→ **Your assignment**:
Nothing outside the range below should be printed. Output exactly the lines from the line with "You are a computer-use agent. Screen" to the line with "is (769, 353).", both included.

→ **Data for processing**:
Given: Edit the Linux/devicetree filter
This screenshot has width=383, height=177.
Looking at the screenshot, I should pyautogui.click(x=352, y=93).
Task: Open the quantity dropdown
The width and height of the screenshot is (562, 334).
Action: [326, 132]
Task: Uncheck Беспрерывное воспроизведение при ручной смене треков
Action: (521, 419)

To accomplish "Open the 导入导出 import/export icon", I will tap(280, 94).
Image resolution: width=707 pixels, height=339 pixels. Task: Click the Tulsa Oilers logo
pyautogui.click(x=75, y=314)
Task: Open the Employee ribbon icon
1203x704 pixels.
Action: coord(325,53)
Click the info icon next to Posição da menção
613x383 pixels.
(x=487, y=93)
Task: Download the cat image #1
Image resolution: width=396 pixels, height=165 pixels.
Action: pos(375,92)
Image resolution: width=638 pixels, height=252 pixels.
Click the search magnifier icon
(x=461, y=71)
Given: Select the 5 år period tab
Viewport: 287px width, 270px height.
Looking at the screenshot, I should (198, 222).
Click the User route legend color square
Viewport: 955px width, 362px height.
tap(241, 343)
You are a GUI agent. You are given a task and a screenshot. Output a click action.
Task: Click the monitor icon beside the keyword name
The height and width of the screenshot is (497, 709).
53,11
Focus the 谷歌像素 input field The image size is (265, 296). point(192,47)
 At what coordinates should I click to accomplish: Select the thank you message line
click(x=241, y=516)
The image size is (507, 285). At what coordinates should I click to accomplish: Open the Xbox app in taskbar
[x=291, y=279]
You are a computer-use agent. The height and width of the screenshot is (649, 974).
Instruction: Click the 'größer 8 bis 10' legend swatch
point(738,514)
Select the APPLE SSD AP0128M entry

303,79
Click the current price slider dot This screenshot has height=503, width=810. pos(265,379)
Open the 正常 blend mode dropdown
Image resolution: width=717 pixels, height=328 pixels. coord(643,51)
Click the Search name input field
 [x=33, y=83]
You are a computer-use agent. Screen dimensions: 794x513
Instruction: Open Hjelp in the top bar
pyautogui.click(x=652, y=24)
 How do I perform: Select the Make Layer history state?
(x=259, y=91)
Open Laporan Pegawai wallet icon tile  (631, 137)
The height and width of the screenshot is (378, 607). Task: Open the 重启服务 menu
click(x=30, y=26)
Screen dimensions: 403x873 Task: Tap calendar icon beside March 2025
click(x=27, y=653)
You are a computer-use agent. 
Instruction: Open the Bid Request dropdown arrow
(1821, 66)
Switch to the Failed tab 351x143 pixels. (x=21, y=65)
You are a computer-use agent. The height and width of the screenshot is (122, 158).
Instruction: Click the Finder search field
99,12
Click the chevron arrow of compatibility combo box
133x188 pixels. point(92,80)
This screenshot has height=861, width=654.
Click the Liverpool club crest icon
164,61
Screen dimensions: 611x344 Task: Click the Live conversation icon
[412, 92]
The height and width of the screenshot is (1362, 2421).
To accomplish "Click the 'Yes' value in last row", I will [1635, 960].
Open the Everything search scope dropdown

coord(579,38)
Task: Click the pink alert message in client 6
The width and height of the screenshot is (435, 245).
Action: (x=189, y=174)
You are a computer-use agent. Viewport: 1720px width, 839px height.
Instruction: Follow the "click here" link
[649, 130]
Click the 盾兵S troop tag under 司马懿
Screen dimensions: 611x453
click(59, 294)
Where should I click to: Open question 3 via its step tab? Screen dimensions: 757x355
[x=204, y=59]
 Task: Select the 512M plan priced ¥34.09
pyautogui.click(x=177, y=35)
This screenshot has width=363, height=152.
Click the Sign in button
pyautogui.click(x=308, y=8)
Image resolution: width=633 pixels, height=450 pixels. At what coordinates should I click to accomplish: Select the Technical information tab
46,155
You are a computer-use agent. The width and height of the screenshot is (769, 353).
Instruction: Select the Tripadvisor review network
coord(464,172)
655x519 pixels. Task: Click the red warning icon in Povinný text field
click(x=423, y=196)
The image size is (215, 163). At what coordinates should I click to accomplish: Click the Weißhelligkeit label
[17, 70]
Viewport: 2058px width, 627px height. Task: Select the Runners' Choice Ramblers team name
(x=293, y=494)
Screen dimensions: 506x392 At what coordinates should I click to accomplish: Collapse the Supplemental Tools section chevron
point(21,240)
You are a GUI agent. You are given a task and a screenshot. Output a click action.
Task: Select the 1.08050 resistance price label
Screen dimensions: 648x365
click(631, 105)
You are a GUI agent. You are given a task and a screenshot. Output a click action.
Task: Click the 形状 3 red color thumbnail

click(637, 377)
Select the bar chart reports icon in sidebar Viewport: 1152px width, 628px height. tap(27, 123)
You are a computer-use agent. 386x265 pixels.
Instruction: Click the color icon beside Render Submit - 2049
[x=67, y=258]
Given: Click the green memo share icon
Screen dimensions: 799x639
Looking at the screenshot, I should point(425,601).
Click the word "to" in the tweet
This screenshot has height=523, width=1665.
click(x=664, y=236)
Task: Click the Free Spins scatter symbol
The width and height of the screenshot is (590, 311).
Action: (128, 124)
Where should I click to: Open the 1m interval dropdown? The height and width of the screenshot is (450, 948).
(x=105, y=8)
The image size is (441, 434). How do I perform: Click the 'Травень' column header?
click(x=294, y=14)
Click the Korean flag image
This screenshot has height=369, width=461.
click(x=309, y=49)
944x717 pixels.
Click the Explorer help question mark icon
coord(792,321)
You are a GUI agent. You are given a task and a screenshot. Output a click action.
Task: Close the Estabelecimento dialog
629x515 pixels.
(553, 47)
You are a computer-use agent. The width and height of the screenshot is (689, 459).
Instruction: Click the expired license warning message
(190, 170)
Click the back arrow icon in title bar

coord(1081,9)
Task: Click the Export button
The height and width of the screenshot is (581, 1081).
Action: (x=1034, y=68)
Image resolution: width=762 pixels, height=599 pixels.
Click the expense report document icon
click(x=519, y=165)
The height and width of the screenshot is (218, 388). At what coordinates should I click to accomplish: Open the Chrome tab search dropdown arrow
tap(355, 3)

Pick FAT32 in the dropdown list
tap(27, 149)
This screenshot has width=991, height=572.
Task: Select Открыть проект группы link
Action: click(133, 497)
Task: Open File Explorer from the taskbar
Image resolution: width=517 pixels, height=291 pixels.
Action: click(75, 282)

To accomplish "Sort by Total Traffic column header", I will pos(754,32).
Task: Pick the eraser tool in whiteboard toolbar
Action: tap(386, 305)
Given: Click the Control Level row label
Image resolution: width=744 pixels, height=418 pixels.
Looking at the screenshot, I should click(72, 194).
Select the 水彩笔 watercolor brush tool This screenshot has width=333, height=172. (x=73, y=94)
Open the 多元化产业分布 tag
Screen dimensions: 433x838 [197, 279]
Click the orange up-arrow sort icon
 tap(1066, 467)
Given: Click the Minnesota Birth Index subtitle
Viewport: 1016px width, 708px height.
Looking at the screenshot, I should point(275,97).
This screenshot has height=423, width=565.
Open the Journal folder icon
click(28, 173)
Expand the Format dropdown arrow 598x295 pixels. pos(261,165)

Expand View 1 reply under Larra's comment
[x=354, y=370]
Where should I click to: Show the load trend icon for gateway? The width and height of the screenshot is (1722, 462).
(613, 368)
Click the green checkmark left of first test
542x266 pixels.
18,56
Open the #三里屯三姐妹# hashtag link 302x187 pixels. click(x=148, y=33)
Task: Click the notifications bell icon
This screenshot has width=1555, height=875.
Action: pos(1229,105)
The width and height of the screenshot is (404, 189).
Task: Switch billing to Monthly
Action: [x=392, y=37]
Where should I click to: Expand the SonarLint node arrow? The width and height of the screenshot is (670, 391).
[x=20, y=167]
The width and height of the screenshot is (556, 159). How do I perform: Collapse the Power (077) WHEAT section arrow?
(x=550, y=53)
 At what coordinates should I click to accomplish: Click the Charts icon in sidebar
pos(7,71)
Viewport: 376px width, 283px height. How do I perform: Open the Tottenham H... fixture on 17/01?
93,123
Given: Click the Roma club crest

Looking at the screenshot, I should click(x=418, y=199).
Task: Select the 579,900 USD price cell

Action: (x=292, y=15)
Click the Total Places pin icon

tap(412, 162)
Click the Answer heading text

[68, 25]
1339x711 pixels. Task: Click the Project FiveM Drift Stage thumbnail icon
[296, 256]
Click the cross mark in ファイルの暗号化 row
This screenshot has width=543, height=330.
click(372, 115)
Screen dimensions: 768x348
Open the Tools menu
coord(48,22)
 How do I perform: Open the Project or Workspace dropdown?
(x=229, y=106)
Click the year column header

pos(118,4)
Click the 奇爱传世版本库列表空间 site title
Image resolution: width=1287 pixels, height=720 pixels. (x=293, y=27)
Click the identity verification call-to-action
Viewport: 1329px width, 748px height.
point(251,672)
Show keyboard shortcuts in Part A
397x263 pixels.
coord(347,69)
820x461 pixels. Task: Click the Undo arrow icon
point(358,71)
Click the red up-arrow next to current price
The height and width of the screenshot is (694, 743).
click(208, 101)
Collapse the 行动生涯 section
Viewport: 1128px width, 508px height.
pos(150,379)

→ **Answer to the exercise**:
You are a computer-use agent. Screen dimensions: 794x513
Instruction: Open Hjelp in the top bar
pyautogui.click(x=652, y=24)
 How do I perform: Select the Make Layer history state?
(x=259, y=91)
Open Laporan Pegawai wallet icon tile  (631, 137)
The height and width of the screenshot is (378, 607). Task: Open the 重启服务 menu
click(x=30, y=26)
Screen dimensions: 403x873 Task: Tap calendar icon beside March 2025
click(x=27, y=653)
You are a computer-use agent. 
Instruction: Open the Bid Request dropdown arrow
(1821, 66)
Switch to the Failed tab 351x143 pixels. (x=21, y=65)
You are a computer-use agent. The height and width of the screenshot is (122, 158).
Instruction: Click the Finder search field
99,12
Click the chevron arrow of compatibility combo box
133x188 pixels. point(92,80)
This screenshot has height=861, width=654.
Click the Liverpool club crest icon
164,61
Screen dimensions: 611x344 Task: Click the Live conversation icon
[412, 92]
The height and width of the screenshot is (1362, 2421).
To accomplish "Click the 'Yes' value in last row", I will [1635, 960].
Open the Everything search scope dropdown

coord(579,38)
Task: Click the pink alert message in client 6
The width and height of the screenshot is (435, 245).
Action: (x=189, y=174)
You are a computer-use agent. Viewport: 1720px width, 839px height.
Instruction: Follow the "click here" link
[649, 130]
Click the 盾兵S troop tag under 司马懿
Screen dimensions: 611x453
click(59, 294)
Where should I click to: Open question 3 via its step tab? Screen dimensions: 757x355
[x=204, y=59]
 Task: Select the 512M plan priced ¥34.09
pyautogui.click(x=177, y=35)
This screenshot has width=363, height=152.
Click the Sign in button
pyautogui.click(x=308, y=8)
Image resolution: width=633 pixels, height=450 pixels. At what coordinates should I click to accomplish: Select the Technical information tab
46,155
You are a computer-use agent. The width and height of the screenshot is (769, 353).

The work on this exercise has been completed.